__Passage given__:
Bug 720794

Summary: it takes a long time to import a large number of Resources
Product: [Other] RHQ Project Reporter: Ian Springer <ian.springer>
Component: Core ServerAssignee: Robert Buck <rbuck>
Status: CLOSED CURRENTRELEASE QA Contact: Mike Foley <mfoley>
Severity: medium Docs Contact:
Priority: high    
Version: 4.1CC: ccrouch, hrupp, mfoley
Target Milestone: ---   
Target Release: ---   
Hardware: Unspecified   
OS: Unspecified   
Whiteboard:
Fixed In Version: Doc Type: Bug Fix
Doc Text:
Story Points: ---
Clone Of: Environment:
Last Closed: 2012-02-07 19:21:20 UTC Type: ---
Regression: --- Mount Type: ---
Documentation: --- CRM:
Verified Versions: Category: ---
oVirt Team: --- RHEL 7.3 requirements from Atomic Host:
Cloudforms Team: --- Target Upstream Version:
Embargoed:
Bug Depends On:    
Bug Blocks: 717358, 722548    
Attachments:
Description Flags
Diffs to offload server to client comm to background quartz job; reduces user perceived latency from 15s+ to 3s. none

Description Ian Springer 2011-07-12 19:08:01 UTC
It took me about 10 minutes to import 1500 Resources (300 platforms and 1200 top-level servers). Assuming the import time scales linearly, it would take more than 10 seconds to import any more than 25 Resources. Since we are aiming to have all GUI pages load in less than 10 seconds, and 25 is a fairly small number of Resources, we may want to try to improve the performance here.

Comment 1 Ian Springer 2011-08-18 20:11:13 UTC
*** Bug 717257 has been marked as a duplicate of this bug. ***

Comment 2 Ian Springer 2011-08-18 20:15:12 UTC
Note, Heiko reports that importing an AS7 domain-controller Resource takes much longer than 10 seconds (I'm presuming because it has a lot of descendant services). That is a very basic use case that demonstrates this issue.

Comment 3 Ian Springer 2011-09-06 21:09:18 UTC
A solution for this would be to split Resource import into two parts:

1) the call to importResources() would flip all of the NEW Resources to a new COMMITTING inventory status and then return.

__Given data__:
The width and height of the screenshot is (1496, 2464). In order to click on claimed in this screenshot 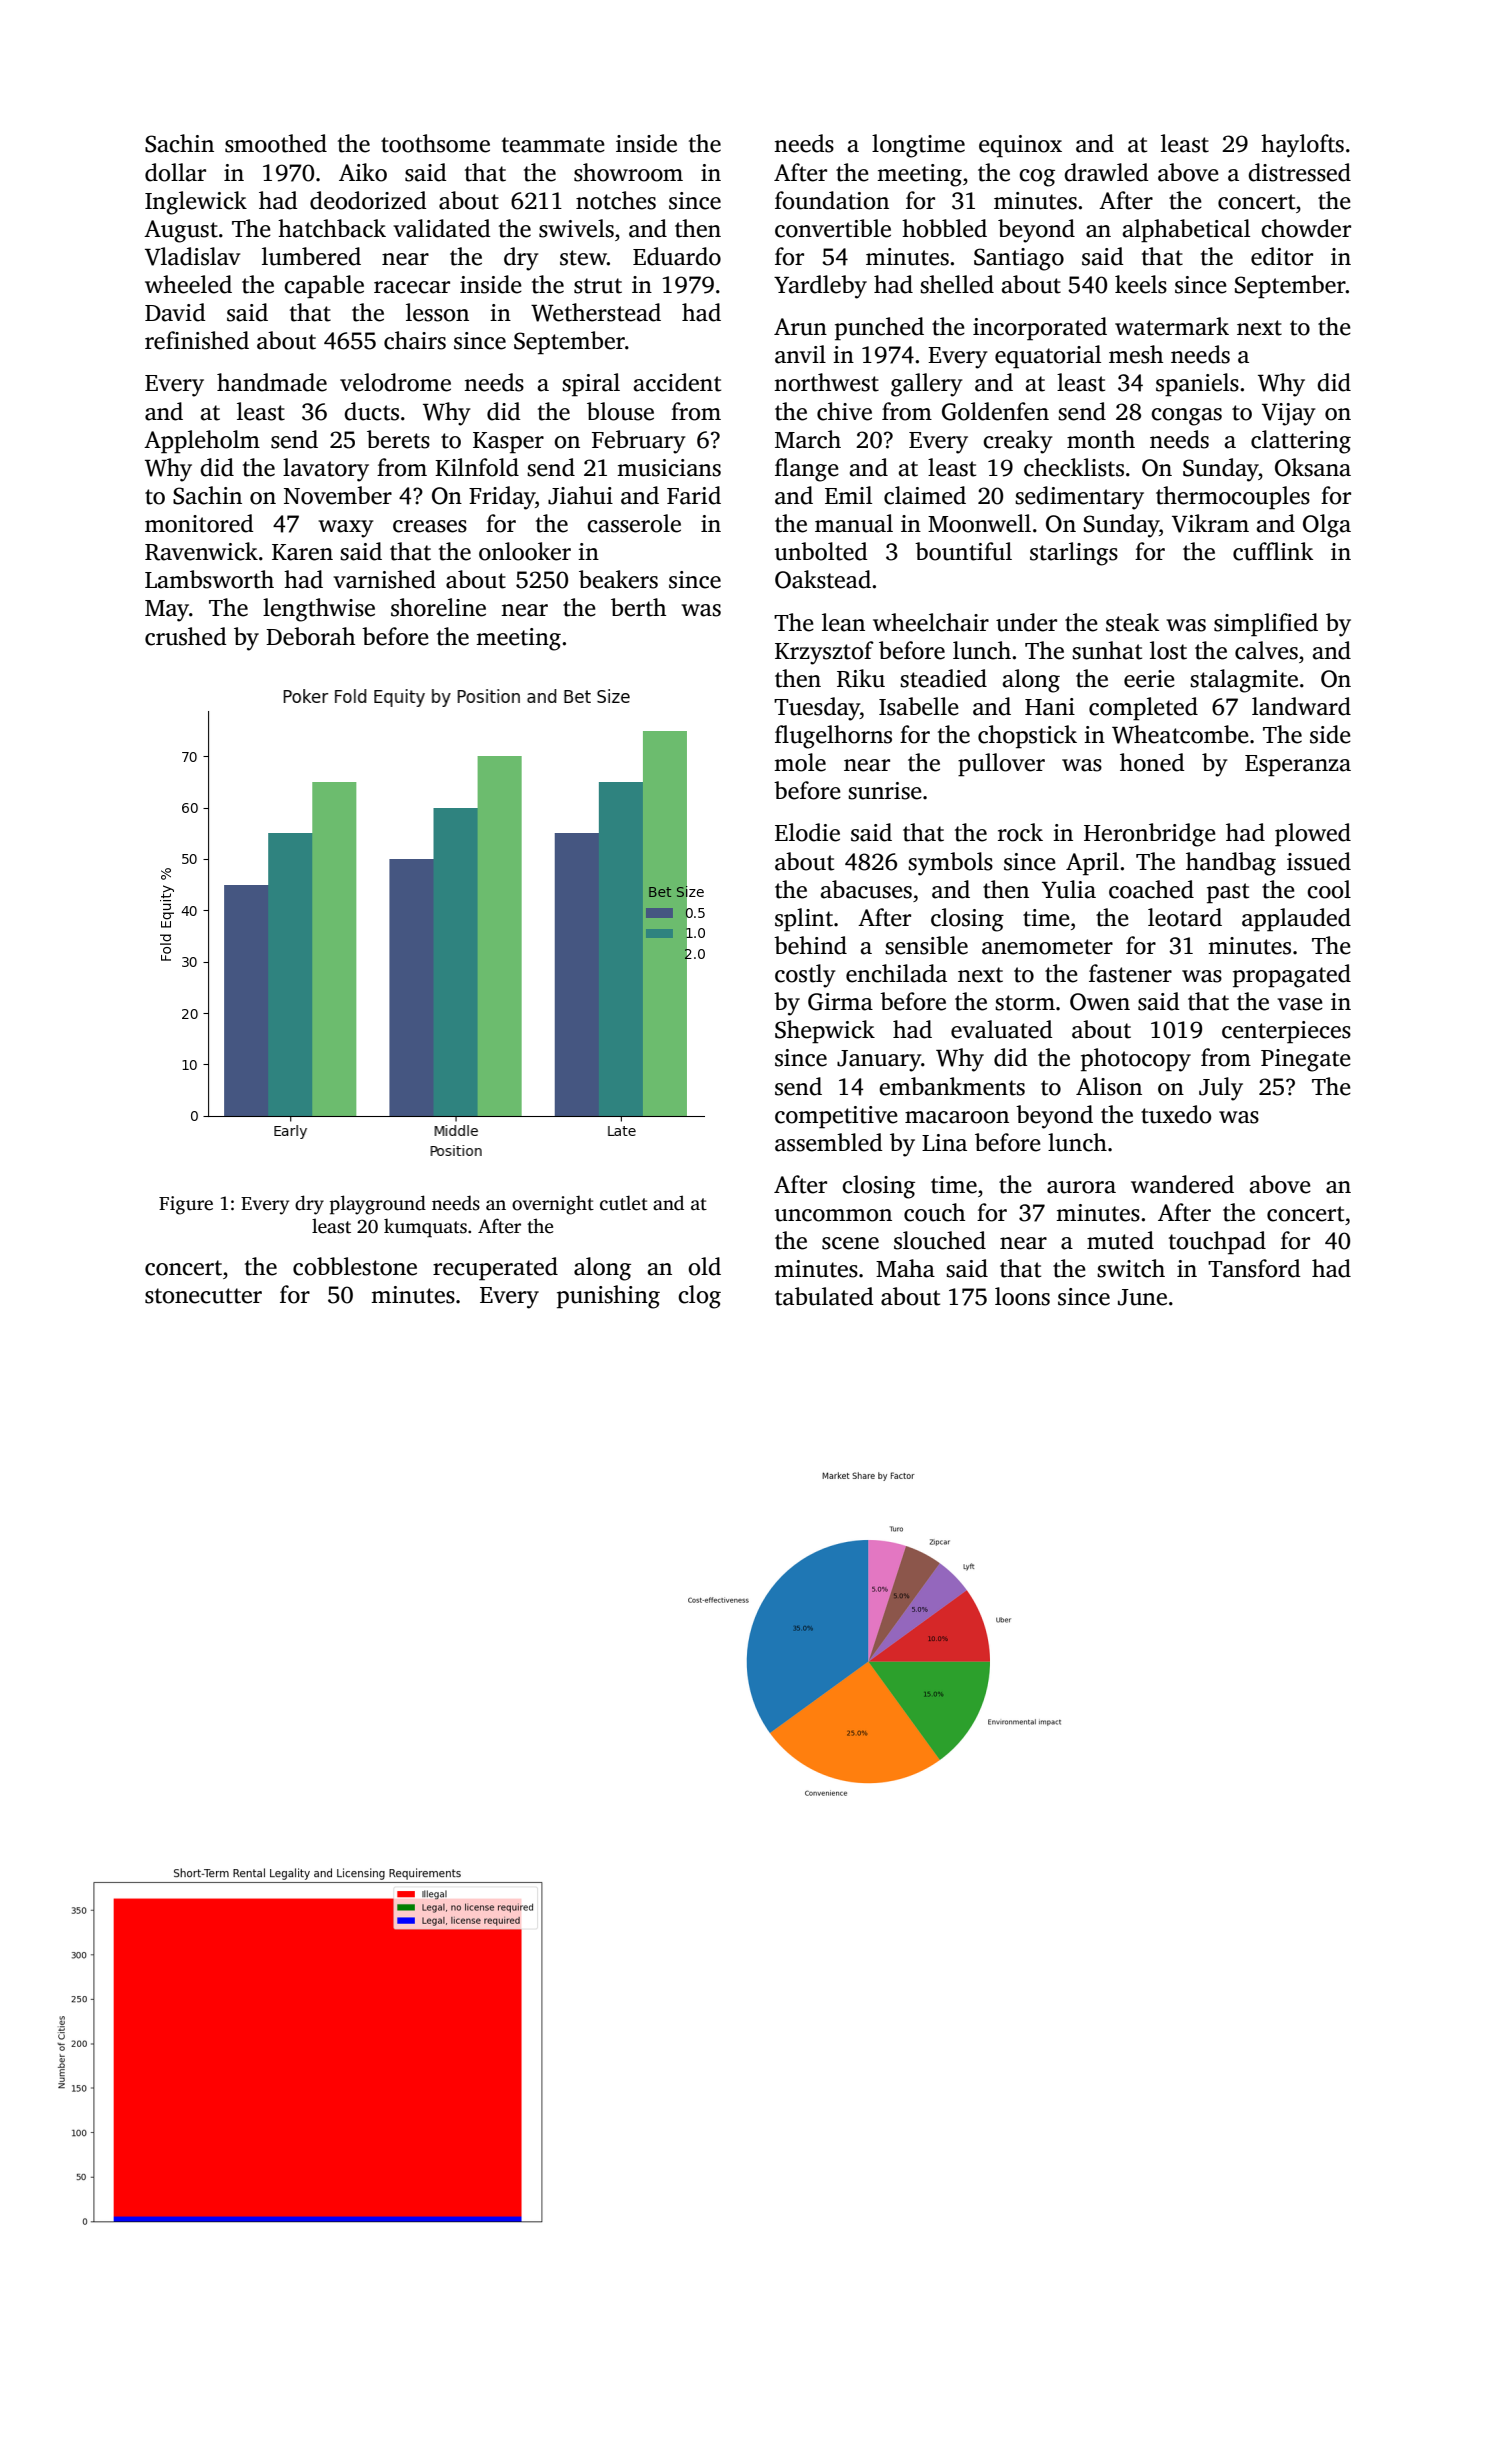, I will do `click(925, 495)`.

__Problem__:
Which bug numbers appear in the bug report? The listing is not needed for what comes next.

__Answer to the task__:
720794, 717358, 722548, 717257